ドイツの美術史家アビ・ヴァールブルグが行った1925/26年ハンブルク大学冬学期講義録メモのなかに『神は細部に宿る「Der liebe Gott steckt im Detail」』という記述があり、メモの図版も残っている。

ヴァールブルグが好んだ表現だったそうだが、さらに起源を遡ると、フランスの小説家フローベルか、イギリスの社会思想家ジョン・ラスキンの言葉ではないか、という説もある。

いずれにせよ、「神は細部に宿る」という言葉の由来や起源については明確に分かっているわけではない。

その意味及び解釈とは

さて、謎に満ちたこの言葉だが、意味は、「細かい部分までこだわり抜くことで全体としての完成度が高まる」という風に一般的に解釈される。

全体や見た目ばかりを気にして細かい部分を疎かにすれば、結果として作品全体の完成度も落ちる。だからこそ、本物は、細部に至るまで念入りにこだわりが貫かれている、ということを表現した言葉だ。

この格言を、逆に受け手の側から言い換えると、細かなほころびによってその作品が神ではないことが見抜かれる、という風に言える。

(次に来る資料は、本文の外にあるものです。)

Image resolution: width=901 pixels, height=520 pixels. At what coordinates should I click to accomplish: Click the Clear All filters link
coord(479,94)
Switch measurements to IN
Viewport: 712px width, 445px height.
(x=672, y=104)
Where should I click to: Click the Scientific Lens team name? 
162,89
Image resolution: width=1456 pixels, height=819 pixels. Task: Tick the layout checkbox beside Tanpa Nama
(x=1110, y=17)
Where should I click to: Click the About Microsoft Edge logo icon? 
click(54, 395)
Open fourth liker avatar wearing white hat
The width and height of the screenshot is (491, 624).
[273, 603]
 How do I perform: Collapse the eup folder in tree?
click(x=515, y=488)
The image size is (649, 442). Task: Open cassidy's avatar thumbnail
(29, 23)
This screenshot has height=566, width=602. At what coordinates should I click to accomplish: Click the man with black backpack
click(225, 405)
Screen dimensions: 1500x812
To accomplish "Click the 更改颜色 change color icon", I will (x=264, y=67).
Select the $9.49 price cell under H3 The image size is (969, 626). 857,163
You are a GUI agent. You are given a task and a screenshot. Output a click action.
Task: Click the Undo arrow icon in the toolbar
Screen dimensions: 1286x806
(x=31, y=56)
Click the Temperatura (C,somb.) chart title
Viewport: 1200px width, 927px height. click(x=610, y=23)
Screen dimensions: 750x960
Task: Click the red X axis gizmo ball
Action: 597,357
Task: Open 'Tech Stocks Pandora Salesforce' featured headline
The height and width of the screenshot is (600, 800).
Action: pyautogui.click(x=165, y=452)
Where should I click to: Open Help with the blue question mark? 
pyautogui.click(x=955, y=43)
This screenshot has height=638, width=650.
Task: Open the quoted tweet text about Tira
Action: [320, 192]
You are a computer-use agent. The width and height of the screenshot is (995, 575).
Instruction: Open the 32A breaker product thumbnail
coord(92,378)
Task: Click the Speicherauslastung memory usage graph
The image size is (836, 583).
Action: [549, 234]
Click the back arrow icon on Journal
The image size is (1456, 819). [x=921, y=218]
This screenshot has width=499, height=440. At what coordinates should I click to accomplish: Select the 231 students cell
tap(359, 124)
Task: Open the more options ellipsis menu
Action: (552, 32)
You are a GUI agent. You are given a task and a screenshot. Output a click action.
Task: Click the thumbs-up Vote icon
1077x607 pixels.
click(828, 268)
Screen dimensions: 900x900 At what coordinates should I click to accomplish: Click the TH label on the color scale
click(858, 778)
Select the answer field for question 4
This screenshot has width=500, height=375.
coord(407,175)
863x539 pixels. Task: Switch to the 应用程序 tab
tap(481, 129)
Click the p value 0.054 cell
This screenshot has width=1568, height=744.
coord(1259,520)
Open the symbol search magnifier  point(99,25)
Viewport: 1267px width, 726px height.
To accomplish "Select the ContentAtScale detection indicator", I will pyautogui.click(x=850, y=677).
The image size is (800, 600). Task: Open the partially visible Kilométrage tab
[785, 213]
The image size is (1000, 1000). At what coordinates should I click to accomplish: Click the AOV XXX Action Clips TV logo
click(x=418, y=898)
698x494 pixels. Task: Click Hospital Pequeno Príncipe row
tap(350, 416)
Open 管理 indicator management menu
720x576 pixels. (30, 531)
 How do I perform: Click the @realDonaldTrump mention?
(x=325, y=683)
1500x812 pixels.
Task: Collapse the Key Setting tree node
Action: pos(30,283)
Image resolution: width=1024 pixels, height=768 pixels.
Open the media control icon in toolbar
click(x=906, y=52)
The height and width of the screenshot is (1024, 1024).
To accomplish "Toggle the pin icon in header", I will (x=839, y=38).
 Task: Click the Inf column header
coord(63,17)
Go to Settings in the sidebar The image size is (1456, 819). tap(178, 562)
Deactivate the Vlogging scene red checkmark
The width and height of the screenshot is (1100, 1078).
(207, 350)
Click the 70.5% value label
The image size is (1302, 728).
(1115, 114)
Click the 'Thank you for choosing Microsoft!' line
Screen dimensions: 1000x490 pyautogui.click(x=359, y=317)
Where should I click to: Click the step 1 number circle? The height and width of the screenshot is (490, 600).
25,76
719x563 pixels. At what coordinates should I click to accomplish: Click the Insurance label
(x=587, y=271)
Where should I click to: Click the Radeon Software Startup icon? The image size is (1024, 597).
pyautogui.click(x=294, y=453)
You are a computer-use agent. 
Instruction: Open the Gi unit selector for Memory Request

絵にしても、写真にしても、映画にしても、作品を受け取っている側は、表現された夢の世界にいる。それは完全な神の世界である。しかし、その世界にほころびがあれば、すっと夢から覚める。世界が神ではなかった、と気づく。

ここからは、少し「余白」という点も踏まえて考えてみたいと思う。

この「神」というのは、余白という観点も交えれば「作品」の側だけで完結するものではない。作品の側で完全を提示してしまえば、受け手が必要なくなる。

明治期の思想家である岡倉天心は、完成品ではなく、未完成品ゆえに、受け手の完成に向かう想像力によって完成に至る、と指摘している。またデザイナーの原研哉も、完成へと誘発する空白の重要性に触れている。

余白という観点から言えば、「神」とは作品側のみに名付けられた固定的なものではない。作品と、作品を享受する受け手との出会いの刹那に立ち現れる「空間」そのものを指すのである。

不完全というのは、手抜きでいい、というわけではもちろんなく、一方で、力んで細部を詰め過ぎても、出会いの空間という「神」は壊れる。

細部、というのは、思った以上に儚く揺れやすく厄介なものなのである。